Thursday, April 30, 2015

The Blind Swordsman: Zatoichi (2003)

Directed by: Takeshi Kitano (as Beat Takeshi)
Runtime: 1hr 56mins
Netflix, Google Play, Amazon Instant
4/5*

The fictional, blind masseur/swordsman Zatoichi has graced the screen many times in Japan over the years. Not a samurai warrior, he used a shikomi-zue (cane sword) since all fighting blades were strictly outlawed for any non-samurai during the Edo period, which the story of Zatoichi is set. Kitano is a director/actor that I've mentioned fondly numerous times. He's one of the most underrated, underappreciated filmmakers of our time. He's a director capable of compelling gangster films, and funny, charming comedies. The Blind Swordsman: Zatoichi is a very satisfying blend of these two types of film.

Akira Kurosawa's classic 1961 film Yojimbo, that inspired remakes such as Sergio Leone's 1964 Spaghetti Western, A Fistful of Dollars, and Walter Hill's 1996 gangster flick, starring Bruce Willis, Last Man Standing, serves as Kitano's inspiration here as well. He plays Zatoichi, a blind man wandering into a town to defend its citizens, who are struggling under the oppression of two warring yakuza clans (the crossover is appropriate considering the character of Zatoichi was featured in 1970's Zatoichi Meets Yojimbo).

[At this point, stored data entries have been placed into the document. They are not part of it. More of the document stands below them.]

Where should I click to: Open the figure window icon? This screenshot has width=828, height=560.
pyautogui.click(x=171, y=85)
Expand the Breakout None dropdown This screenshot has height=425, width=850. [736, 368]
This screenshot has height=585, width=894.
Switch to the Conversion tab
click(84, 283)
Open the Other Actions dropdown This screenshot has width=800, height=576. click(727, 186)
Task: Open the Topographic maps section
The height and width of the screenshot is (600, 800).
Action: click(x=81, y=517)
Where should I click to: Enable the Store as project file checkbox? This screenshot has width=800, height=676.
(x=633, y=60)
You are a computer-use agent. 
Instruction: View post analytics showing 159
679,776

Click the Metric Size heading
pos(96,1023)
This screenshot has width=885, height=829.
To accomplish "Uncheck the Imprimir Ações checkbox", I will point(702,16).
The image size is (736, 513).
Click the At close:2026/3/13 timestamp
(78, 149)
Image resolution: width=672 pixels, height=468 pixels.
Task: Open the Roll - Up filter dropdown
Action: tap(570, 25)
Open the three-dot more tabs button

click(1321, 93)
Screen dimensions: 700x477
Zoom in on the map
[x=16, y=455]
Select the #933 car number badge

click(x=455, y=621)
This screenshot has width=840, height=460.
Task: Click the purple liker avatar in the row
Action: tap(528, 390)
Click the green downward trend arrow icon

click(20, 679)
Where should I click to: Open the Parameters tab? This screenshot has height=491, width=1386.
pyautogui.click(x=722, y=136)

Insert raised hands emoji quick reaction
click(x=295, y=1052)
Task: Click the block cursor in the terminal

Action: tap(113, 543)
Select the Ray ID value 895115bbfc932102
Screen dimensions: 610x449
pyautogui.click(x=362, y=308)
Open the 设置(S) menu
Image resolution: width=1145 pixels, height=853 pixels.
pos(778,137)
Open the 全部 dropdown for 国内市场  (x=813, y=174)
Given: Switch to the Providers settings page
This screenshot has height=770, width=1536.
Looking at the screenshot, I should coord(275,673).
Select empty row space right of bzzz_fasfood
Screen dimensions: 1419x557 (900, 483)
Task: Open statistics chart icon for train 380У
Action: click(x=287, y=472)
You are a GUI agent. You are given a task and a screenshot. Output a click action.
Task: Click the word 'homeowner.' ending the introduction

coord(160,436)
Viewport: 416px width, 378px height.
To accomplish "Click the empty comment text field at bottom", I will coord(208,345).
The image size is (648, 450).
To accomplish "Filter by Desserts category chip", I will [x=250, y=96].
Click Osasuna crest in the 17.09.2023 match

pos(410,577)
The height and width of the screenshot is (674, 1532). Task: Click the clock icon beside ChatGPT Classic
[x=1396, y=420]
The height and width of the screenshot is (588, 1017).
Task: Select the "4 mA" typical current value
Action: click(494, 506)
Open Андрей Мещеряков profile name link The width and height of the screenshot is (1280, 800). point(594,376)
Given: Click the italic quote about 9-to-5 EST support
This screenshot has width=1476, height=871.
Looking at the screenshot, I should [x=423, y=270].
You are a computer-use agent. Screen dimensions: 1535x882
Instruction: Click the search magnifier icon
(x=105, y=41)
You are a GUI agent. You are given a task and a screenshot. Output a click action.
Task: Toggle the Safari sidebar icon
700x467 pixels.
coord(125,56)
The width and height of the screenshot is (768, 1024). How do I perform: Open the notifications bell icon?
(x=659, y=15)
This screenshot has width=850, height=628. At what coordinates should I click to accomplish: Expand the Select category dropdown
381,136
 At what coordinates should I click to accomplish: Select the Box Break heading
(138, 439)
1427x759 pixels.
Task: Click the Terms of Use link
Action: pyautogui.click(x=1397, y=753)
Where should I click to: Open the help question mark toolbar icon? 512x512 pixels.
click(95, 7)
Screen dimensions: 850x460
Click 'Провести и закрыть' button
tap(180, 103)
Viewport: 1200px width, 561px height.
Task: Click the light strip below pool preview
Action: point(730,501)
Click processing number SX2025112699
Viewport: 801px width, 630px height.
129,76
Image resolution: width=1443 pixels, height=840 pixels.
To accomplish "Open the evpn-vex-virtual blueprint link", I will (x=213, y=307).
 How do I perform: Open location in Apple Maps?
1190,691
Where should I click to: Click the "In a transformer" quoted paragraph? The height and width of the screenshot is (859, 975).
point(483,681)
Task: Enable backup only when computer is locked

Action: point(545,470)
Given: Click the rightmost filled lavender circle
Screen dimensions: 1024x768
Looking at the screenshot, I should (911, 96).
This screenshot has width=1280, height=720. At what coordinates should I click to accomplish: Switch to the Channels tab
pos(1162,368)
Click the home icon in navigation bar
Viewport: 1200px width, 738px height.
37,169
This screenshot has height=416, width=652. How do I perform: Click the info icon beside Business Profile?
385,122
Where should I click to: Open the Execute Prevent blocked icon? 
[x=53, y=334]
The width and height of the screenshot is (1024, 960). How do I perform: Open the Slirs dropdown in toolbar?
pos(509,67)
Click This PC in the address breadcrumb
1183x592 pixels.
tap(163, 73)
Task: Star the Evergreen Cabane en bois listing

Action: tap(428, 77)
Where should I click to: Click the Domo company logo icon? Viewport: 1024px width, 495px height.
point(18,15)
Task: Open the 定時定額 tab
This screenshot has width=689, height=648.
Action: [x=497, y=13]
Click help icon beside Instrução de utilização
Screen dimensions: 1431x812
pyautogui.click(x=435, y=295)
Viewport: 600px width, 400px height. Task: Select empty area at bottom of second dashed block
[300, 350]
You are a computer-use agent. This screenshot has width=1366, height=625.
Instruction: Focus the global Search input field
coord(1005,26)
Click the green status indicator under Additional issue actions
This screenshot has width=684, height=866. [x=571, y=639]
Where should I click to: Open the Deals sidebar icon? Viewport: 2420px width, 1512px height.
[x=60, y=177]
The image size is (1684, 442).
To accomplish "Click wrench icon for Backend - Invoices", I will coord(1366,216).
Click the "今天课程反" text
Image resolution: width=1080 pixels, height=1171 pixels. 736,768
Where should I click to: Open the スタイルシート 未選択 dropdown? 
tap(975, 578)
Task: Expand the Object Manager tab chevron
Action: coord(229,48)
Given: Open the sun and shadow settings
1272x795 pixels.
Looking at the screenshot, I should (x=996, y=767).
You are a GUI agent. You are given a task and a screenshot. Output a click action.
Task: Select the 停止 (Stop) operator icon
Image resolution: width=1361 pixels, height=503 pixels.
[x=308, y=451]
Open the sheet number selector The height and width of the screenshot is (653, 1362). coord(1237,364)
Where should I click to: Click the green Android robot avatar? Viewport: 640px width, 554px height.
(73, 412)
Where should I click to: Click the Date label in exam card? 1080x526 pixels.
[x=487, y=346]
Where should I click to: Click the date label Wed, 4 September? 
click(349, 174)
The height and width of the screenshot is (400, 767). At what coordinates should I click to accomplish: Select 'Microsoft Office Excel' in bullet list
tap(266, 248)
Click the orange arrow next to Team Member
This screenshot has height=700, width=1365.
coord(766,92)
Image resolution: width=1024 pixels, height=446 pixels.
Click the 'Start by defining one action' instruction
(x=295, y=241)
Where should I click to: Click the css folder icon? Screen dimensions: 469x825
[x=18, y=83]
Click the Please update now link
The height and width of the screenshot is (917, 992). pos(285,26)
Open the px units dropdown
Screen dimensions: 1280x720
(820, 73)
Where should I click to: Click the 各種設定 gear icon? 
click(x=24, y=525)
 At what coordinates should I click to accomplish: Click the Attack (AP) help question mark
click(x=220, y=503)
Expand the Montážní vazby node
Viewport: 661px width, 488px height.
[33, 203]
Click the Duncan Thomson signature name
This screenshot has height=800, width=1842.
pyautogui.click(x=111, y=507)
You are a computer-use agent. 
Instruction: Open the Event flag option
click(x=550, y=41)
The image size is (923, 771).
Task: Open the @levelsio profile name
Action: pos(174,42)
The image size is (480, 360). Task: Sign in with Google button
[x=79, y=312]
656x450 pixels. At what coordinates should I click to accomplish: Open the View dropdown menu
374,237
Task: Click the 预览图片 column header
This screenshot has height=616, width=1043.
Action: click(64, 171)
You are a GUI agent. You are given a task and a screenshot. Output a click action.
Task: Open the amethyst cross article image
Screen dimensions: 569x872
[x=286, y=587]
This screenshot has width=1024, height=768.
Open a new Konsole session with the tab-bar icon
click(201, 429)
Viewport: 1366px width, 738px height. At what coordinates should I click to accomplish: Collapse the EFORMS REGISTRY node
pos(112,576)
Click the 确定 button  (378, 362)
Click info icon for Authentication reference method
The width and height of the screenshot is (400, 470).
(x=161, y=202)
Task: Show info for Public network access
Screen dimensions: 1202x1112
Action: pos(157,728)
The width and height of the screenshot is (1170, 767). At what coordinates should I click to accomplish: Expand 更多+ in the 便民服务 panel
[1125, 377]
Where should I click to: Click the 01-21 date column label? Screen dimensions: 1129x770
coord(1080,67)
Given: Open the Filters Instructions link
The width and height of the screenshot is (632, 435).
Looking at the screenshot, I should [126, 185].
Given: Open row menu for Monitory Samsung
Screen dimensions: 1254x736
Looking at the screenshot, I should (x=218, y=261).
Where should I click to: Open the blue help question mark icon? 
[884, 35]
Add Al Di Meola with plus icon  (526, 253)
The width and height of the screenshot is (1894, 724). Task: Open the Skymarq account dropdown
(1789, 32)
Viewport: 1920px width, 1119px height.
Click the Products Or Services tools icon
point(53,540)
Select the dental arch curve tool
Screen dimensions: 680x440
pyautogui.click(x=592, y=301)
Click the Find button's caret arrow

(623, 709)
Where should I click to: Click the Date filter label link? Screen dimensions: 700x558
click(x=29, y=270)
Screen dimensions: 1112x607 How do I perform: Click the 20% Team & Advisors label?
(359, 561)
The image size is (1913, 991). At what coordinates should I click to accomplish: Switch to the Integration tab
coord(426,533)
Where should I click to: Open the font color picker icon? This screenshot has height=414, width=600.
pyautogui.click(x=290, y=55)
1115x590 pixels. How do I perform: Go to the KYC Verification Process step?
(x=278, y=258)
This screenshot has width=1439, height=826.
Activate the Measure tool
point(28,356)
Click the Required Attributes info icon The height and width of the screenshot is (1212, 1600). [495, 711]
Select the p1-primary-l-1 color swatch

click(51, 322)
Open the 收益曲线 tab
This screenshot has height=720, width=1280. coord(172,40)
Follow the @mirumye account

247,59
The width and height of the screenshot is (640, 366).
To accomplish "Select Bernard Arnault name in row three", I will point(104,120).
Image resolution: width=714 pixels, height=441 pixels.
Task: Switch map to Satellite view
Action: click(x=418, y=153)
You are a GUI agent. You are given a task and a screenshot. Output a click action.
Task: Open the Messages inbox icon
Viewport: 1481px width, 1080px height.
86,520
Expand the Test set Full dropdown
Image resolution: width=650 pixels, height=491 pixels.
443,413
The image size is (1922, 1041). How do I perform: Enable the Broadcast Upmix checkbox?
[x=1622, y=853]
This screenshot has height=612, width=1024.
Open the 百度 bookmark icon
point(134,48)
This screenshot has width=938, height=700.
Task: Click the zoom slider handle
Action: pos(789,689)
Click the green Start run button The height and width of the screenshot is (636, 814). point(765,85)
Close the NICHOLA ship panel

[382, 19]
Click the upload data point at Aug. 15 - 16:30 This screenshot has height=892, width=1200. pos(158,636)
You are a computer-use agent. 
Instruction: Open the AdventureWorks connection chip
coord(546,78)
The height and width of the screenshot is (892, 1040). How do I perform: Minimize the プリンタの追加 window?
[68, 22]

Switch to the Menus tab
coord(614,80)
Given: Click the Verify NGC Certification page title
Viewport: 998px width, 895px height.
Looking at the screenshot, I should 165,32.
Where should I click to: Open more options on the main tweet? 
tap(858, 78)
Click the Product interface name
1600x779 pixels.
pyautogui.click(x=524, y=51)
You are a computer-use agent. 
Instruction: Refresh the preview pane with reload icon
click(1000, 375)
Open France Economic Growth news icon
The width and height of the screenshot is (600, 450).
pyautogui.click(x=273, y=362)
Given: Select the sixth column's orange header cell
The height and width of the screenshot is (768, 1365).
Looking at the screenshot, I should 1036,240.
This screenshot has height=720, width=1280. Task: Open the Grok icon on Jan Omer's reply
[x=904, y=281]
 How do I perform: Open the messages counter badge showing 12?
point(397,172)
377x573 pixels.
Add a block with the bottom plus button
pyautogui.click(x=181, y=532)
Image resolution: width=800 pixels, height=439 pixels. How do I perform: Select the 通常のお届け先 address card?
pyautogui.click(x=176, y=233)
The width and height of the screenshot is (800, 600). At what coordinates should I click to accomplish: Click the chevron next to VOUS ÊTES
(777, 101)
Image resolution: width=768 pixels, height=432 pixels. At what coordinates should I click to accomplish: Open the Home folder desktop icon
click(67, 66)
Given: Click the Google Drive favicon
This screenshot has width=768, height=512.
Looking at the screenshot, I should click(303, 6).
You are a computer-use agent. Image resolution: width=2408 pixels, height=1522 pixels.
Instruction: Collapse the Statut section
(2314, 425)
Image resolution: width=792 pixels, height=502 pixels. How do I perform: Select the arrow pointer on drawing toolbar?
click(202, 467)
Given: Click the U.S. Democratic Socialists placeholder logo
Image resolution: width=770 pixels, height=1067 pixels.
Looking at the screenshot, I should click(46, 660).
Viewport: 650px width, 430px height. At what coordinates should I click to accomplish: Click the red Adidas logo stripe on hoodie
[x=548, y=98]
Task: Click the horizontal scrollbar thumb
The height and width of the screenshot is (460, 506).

Kitano gets the character's details right. He goes around giving massages, gambling to dice games, and using his cane sword to quickly cut down enemies. He meets a friendly lady who lives just outside of the town with her nephew, who Zatoichi quickly befriends. The nephew is responsible for a lot of the comic relief throughout the film. He has terrible luck at gambling, and he's fairly incompetent at just about everything else. Perhaps the funniest scene in the film is when the nephew attempts to teach a group of teenagers how to sword fight (with wooden planks).

Along the way they meet the Narutos, a pair of geisha siblings (one of whom is a man dressed like a girl). Their backstory tells of a gang that wiped out their entire family. Ever since, they've disguised themselves as geishas to entertain men long enough to rob them. They've also tracked down, and murdered, a number of the men that killed their family, but several still remain.

Hattori, a ronin, or a masterless samurai (or literally a wandering man without a home), comes to the town in search of work to provide for his sick wife. One of the clans takes him in as a bodyguard after witnessing his impressive skills. The clan uses him to take down the opposing clan, while the yakuza bosses (who happen to be the ones behind the Naruto family murder) surround the geishas having discovered their secret. Zatoichi has to take down the yakuza clan, including their skilled bodyguard, to save them and the town. To Kitano's credit, he affords the time to explore the backgrounds of both Hattori and the geishas. It's a strong bit of story writing that allows us to sympathize with the geishas. However, Hattori's situation with his sick wife is a subplot that feels forgotten by the end of the film.

Despite this, it's an entertaining film that successfully blends comedy and gruesome sword fights. In addition to the nephew's comic hijinks, there's the village idiot, who wants to be a samurai, and practices by putting on a ridiculous outfit and running laps around the houses while screaming and carrying a spear. These comic moments give way to bloody action sequences from Zatoichi, and Hattori. It's a credit to Kitano that these opposites blend so well together without either feeling out of place. However, the CGI, looks dated by today's standards, but it's fairly few and far between.

There's also a few twists and turns along the way to keep things interesting. It's clever, comical, even progressive (when you consider the male geisha that has lived his life as a woman). Kitano constructed the film with care for his art. Consider the rhythmic field workers, the depth of script, and quality choreography in the action sequences. The result was that Kitano won the prestigious Silver Lion for Best Director at the Venice Film Festival in 2003, and we get an entertaining film that blends genres surprisingly well.